1. No plan; Typical situation:

The annual plan or specific work plan for laboratory management review was not formulated according to the provisions of the management system documents.

2. Management review without written materials:

According to the input requirements of management review and the requirements of relevant procedure documents, functional departments shall submit written materials as the basis for management review, but the laboratory only has the final report of management review.

3. The quality objectives are unrealistic and the short-term objectives cannot be achieved.

For example, one of the goals is that all testers will evaluate and analyze the uncertainty, but in fact, only a few testers may evaluate the measurement uncertainty in a short term. During the management review, the completion of quality objectives was not analyzed: if the objectives were feasible, why could they not be achieved? If the goal is unrealistic in the short term, should it be feasible?

4. Incomplete input (if quality supervision is not considered):

If some laboratories only consider the internal audit work, quality policies and objectives, it is not consistent with the implementation.

5. No description (or report) of various management information

The laboratory did not consider the records of relevant management work, such as subcontracting, suppliers, training, etc., and did not evaluate or report.

6. The improvement suggestions put forward in the last management review were not considered, so that the improvement situation and effect could not be known.

7. The conclusions are all valid and need no improvement:

It does not rule out the possibility that the management's quality awareness is weak, resulting in the laboratory's failure to truly use management review as an effective quality means to improve quality.

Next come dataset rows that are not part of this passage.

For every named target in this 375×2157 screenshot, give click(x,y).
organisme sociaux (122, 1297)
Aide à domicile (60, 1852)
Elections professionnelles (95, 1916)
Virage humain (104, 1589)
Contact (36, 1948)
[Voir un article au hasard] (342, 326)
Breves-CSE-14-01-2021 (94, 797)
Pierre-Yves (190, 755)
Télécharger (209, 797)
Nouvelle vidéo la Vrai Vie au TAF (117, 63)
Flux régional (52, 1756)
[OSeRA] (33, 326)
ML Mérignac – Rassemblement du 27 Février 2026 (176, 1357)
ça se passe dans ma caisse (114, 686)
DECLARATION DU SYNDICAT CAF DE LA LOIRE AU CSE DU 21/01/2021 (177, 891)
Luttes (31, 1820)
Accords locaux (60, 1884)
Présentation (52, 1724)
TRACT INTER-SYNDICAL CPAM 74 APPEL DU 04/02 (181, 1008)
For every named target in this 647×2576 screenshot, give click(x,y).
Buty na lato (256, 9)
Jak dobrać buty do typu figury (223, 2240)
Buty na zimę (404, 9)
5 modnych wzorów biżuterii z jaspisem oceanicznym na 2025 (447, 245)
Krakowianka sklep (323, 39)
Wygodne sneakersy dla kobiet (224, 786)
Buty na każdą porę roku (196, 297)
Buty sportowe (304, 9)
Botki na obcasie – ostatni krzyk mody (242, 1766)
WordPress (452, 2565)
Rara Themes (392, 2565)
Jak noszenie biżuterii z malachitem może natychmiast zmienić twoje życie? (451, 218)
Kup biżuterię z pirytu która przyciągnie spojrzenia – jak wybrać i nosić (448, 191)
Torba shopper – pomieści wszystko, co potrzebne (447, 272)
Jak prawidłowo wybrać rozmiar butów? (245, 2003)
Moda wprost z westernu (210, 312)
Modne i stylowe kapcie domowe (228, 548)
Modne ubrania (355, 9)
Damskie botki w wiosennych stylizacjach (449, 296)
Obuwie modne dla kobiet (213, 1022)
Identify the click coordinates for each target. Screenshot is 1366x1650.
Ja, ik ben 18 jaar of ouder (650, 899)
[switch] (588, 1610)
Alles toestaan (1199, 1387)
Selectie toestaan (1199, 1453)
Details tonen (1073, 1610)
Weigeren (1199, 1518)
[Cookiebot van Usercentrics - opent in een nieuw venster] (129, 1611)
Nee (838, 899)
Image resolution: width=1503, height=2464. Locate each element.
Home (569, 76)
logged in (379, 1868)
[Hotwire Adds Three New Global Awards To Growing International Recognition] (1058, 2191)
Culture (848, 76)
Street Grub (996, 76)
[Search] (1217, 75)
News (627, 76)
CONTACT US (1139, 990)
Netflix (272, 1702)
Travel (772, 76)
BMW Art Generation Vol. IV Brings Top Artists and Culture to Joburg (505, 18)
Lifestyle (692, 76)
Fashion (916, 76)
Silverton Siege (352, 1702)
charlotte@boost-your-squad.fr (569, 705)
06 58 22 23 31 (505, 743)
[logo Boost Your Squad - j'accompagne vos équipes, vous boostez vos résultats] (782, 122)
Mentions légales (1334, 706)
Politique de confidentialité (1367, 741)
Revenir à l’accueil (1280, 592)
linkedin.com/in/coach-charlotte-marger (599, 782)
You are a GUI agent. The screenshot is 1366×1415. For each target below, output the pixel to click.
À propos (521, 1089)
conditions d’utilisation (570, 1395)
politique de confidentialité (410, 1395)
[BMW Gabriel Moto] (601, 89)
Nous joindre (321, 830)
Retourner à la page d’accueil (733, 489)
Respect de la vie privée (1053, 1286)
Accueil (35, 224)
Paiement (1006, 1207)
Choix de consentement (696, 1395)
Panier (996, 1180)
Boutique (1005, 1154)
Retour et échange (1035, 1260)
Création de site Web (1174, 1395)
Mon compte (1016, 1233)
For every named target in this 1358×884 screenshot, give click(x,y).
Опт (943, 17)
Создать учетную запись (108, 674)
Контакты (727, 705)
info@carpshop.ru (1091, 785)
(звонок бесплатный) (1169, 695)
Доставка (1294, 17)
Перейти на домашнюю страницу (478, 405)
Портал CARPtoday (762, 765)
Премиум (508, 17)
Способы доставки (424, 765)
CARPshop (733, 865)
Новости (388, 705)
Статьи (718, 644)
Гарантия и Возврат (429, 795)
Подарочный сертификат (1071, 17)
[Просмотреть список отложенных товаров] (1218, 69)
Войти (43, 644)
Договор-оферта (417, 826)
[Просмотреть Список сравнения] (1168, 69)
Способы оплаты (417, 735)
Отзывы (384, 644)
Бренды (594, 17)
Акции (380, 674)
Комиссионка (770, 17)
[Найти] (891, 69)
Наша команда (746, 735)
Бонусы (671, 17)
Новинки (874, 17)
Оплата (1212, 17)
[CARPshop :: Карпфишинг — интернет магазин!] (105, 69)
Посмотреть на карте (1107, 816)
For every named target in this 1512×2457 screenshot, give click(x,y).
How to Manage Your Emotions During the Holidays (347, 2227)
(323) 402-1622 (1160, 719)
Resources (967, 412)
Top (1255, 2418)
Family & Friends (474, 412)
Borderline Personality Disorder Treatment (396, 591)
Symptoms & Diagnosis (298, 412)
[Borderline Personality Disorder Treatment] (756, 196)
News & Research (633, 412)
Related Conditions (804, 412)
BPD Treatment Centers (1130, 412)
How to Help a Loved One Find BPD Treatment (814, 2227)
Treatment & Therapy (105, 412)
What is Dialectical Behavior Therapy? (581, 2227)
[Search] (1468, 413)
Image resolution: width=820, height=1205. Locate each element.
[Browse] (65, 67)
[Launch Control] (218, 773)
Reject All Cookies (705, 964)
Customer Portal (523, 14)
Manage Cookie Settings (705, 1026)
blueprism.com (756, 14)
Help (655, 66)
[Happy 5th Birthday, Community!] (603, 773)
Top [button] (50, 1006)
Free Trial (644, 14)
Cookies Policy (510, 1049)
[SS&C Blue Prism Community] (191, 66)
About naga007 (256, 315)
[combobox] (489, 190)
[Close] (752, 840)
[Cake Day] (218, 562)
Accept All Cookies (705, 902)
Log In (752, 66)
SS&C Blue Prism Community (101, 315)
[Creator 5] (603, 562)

8. There are improvement requirements, but no one follows up:

It is manifested as non conformance of implementation, that is, it is not tracked according to the requirements of the procedure documents and closed loop management is implemented.

The above contents are related to the CNAS and CMA certification and accreditation of the laboratory organized by the Core Trauma Testing Department. I hope they can help you. Our company has a team of professional engineers and industry elites, and has built three standardized laboratories with an area of more than 1800 square meters, which can undertake a variety of test projects such as electronic component test verification, IC authenticity identification, product design material selection, failure analysis, functional testing, factory incoming material inspection and tape weaving.